> PROBLEM DETAILS:
From first line to last, retype the data exactly.

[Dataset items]
● ● ● ●

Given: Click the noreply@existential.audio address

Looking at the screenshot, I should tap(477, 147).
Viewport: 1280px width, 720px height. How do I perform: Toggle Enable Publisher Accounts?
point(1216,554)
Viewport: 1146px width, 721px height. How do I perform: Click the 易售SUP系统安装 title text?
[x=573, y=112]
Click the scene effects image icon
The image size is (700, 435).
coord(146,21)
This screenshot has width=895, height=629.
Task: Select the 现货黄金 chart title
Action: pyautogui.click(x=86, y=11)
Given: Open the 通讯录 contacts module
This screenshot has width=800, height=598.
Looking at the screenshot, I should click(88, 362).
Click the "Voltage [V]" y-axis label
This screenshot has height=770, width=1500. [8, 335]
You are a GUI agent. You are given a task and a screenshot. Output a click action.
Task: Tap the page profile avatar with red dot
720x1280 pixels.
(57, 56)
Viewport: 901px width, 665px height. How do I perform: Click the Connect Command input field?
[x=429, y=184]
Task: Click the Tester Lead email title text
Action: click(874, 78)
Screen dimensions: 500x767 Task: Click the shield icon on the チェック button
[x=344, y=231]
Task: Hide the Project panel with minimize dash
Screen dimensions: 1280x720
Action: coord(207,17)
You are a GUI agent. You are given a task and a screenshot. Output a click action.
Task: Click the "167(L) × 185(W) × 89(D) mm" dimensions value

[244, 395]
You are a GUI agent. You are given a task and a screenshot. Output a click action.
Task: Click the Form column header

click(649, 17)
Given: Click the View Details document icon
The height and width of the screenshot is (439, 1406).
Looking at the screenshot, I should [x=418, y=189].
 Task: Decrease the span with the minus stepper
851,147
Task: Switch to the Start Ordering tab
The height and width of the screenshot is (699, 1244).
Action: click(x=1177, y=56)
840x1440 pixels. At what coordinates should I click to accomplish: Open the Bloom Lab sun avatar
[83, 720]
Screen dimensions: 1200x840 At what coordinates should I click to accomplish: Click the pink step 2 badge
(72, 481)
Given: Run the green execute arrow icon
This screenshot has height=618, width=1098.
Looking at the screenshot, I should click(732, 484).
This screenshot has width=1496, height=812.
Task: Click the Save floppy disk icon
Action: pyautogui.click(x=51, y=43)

● ● ● ●

> RESPONSE AREA:
Given: Click the noreply@existential.audio address

Looking at the screenshot, I should tap(477, 147).
Viewport: 1280px width, 720px height. How do I perform: Toggle Enable Publisher Accounts?
point(1216,554)
Viewport: 1146px width, 721px height. How do I perform: Click the 易售SUP系统安装 title text?
[x=573, y=112]
Click the scene effects image icon
The image size is (700, 435).
coord(146,21)
This screenshot has width=895, height=629.
Task: Select the 现货黄金 chart title
Action: pyautogui.click(x=86, y=11)
Given: Open the 通讯录 contacts module
This screenshot has width=800, height=598.
Looking at the screenshot, I should click(88, 362).
Click the "Voltage [V]" y-axis label
This screenshot has height=770, width=1500. [8, 335]
You are a GUI agent. You are given a task and a screenshot. Output a click action.
Task: Tap the page profile avatar with red dot
720x1280 pixels.
(57, 56)
Viewport: 901px width, 665px height. How do I perform: Click the Connect Command input field?
[x=429, y=184]
Task: Click the Tester Lead email title text
Action: click(874, 78)
Screen dimensions: 500x767 Task: Click the shield icon on the チェック button
[x=344, y=231]
Task: Hide the Project panel with minimize dash
Screen dimensions: 1280x720
Action: coord(207,17)
You are a GUI agent. You are given a task and a screenshot. Output a click action.
Task: Click the "167(L) × 185(W) × 89(D) mm" dimensions value

[244, 395]
You are a GUI agent. You are given a task and a screenshot. Output a click action.
Task: Click the Form column header

click(649, 17)
Given: Click the View Details document icon
The height and width of the screenshot is (439, 1406).
Looking at the screenshot, I should [x=418, y=189].
 Task: Decrease the span with the minus stepper
851,147
Task: Switch to the Start Ordering tab
The height and width of the screenshot is (699, 1244).
Action: click(x=1177, y=56)
840x1440 pixels. At what coordinates should I click to accomplish: Open the Bloom Lab sun avatar
[83, 720]
Screen dimensions: 1200x840 At what coordinates should I click to accomplish: Click the pink step 2 badge
(72, 481)
Given: Run the green execute arrow icon
This screenshot has height=618, width=1098.
Looking at the screenshot, I should click(732, 484).
This screenshot has width=1496, height=812.
Task: Click the Save floppy disk icon
Action: pyautogui.click(x=51, y=43)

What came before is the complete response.